Я схватила его за руку и снова потянула обратно на диван.
— Нет, нет. Он просто… немного раздражает.
— Хулиган? — спросил дедушка. Его пристальный взгляд прожигал дыры в моем лице. Это был его взгляд типа «Если ты солжешь мне, я узнаю».
— Не совсем. Я не позволю ему запугивать меня.

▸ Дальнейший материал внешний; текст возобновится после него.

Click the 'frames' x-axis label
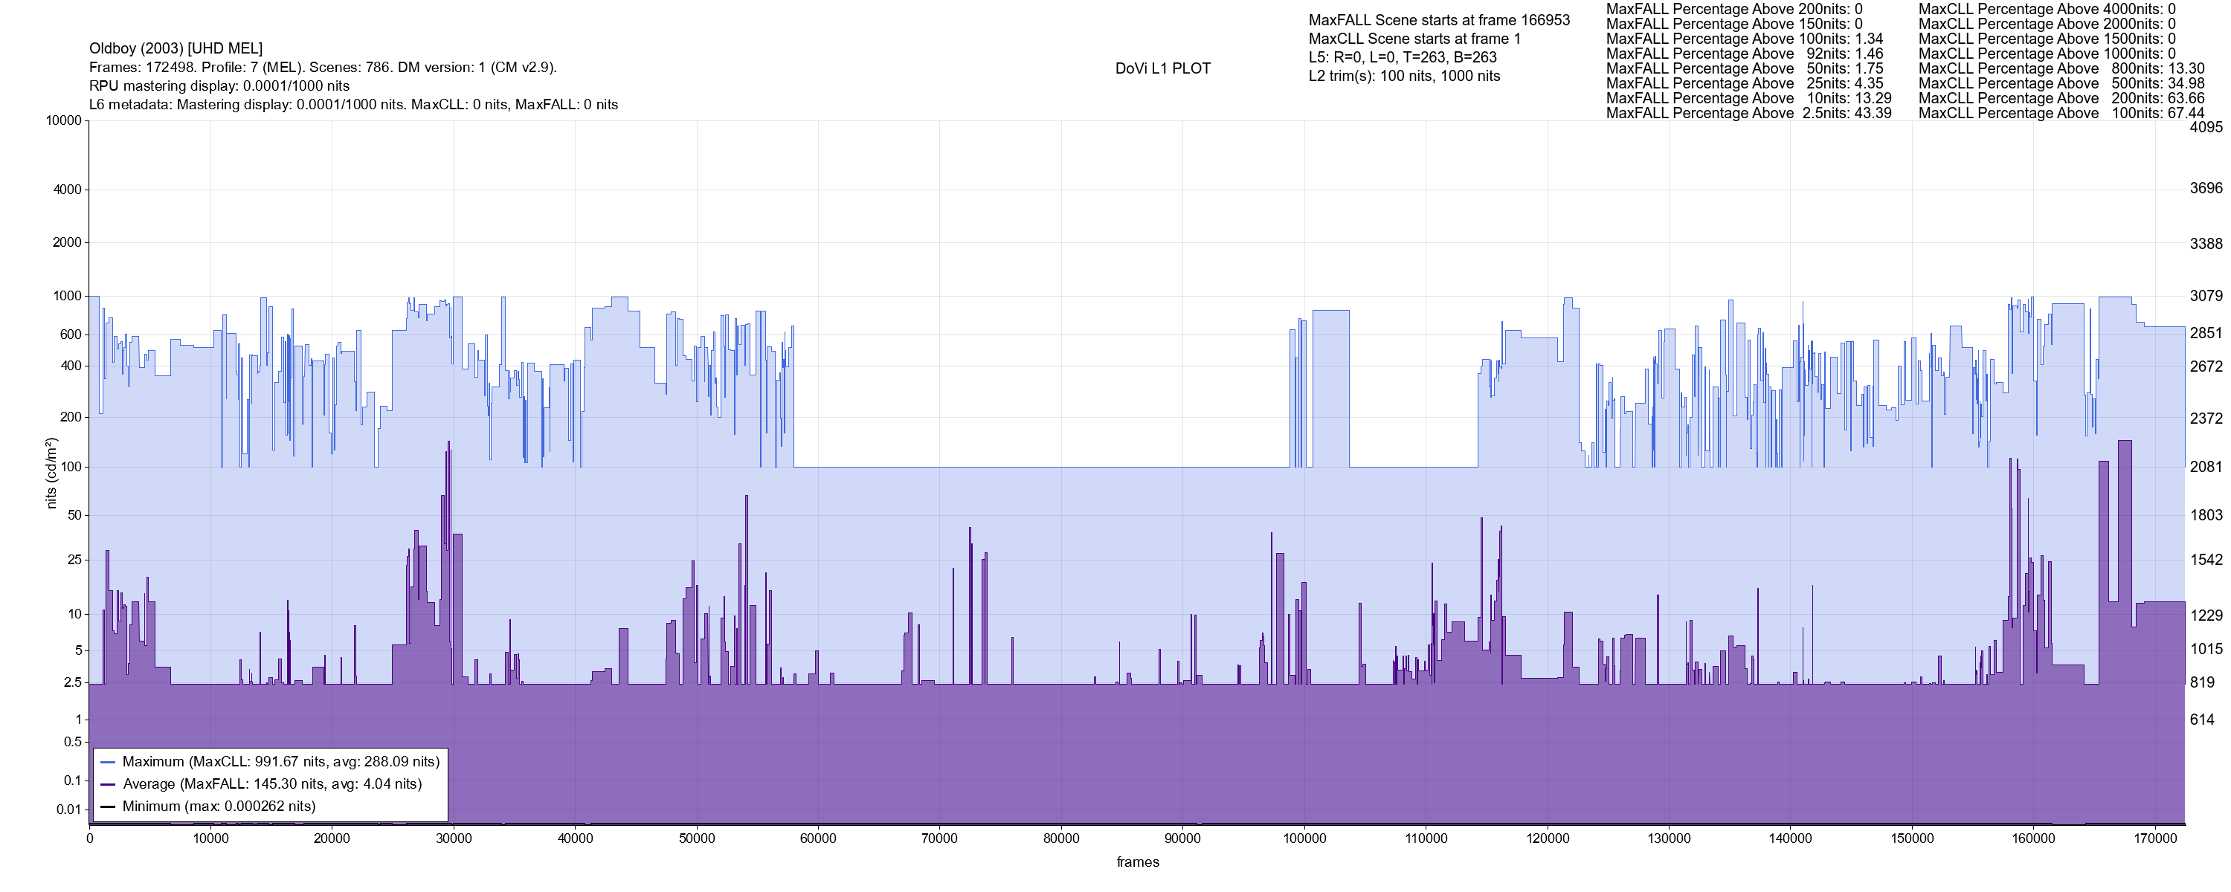The height and width of the screenshot is (892, 2231). click(1137, 863)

Можно сказать, что я тоже была занозой в его заднице. Я покрасила ему волосы в розовый цвет.
Бабушка хмыкнула.
— Ты знала, что так началась наша история любви?
— Ты покрасила волосы дедушки в розовый цвет? — Я задохнулась, моя челюсть отвисла.
— Не совсем. Это было во время летнего лагеря. Твой дедушка был милым, но его друзья были надоедливыми. Видишь ли, я не собиралась красить ему волосы. Это предназначалось для другого его друга, который воткнул жвачку мне в волосы.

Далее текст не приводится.